→ GIVEN PROBLEM A: According to the Sokol-Eshelon page, which aircraft carries the airborne laser?

→ PAGE EXCERPT:
+ + +

- Type: Laser weapon
- Place of origin: Soviet Union/Russia

Production history
- Designer: Almaz-Antey/Beriev/Khimpromavtomatika

Specifications
- Effective firing range: 1,500 kilometres (930 mi)+

= Sokol Eshelon =

Sokol-Eshelon (Сокол-Эшелон) is a Soviet/Russian laser weapon–based anti-satellite system. It is an airborne laser based on a Beriev A-60 aircraft. In 2012 it was reported that the project is back under development and is intended for the Russian Aerospace Defence Forces and later the Russian Aerospace Forces once completed.

==A-60==

The Beriev A-60 aircraft is a laser research plane produced by Beriev based on their Il-76 transport. Development seems to have started in 1981 with the laser installed in 1983. A second plane was built in 1991. The plane contains a special nose cone with a laser targeting system.

+ + +

→ DATA SHOWN:
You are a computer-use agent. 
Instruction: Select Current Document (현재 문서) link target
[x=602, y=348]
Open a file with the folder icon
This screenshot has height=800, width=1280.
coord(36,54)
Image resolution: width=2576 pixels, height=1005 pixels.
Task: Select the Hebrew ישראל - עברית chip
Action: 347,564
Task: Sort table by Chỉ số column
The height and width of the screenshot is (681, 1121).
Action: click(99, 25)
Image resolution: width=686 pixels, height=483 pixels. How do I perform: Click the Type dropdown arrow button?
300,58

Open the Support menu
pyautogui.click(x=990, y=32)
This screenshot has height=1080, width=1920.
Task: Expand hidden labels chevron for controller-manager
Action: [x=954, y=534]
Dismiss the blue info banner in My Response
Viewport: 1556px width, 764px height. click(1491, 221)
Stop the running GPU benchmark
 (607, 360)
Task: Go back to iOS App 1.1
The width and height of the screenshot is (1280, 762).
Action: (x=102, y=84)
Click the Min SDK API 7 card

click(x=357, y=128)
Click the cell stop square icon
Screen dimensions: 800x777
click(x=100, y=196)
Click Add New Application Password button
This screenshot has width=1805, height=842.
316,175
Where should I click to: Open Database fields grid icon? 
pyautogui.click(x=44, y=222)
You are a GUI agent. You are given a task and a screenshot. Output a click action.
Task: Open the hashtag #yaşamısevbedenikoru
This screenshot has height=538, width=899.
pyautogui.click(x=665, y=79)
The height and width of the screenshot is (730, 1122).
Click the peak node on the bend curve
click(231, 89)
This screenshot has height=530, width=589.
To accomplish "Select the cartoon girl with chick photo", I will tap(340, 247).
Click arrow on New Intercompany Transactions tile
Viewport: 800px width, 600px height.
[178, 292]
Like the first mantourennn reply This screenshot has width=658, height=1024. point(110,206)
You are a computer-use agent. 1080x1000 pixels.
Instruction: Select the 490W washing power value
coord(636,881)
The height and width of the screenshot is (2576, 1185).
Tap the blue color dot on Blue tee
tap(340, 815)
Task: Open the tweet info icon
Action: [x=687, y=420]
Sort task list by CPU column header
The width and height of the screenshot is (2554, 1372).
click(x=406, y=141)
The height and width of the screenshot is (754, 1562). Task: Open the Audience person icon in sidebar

+ + +

→ GIVEN PROBLEM B: Reproduce the records from their first line through the line holding "Action: (x=102, y=84)", inclusive.

→ ANSWER A: A Beriev A-60 aircraft.

→ ANSWER B:
You are a computer-use agent. 
Instruction: Select Current Document (현재 문서) link target
[x=602, y=348]
Open a file with the folder icon
This screenshot has height=800, width=1280.
coord(36,54)
Image resolution: width=2576 pixels, height=1005 pixels.
Task: Select the Hebrew ישראל - עברית chip
Action: 347,564
Task: Sort table by Chỉ số column
The height and width of the screenshot is (681, 1121).
Action: click(99, 25)
Image resolution: width=686 pixels, height=483 pixels. How do I perform: Click the Type dropdown arrow button?
300,58

Open the Support menu
pyautogui.click(x=990, y=32)
This screenshot has height=1080, width=1920.
Task: Expand hidden labels chevron for controller-manager
Action: [x=954, y=534]
Dismiss the blue info banner in My Response
Viewport: 1556px width, 764px height. click(1491, 221)
Stop the running GPU benchmark
 (607, 360)
Task: Go back to iOS App 1.1
The width and height of the screenshot is (1280, 762).
Action: (x=102, y=84)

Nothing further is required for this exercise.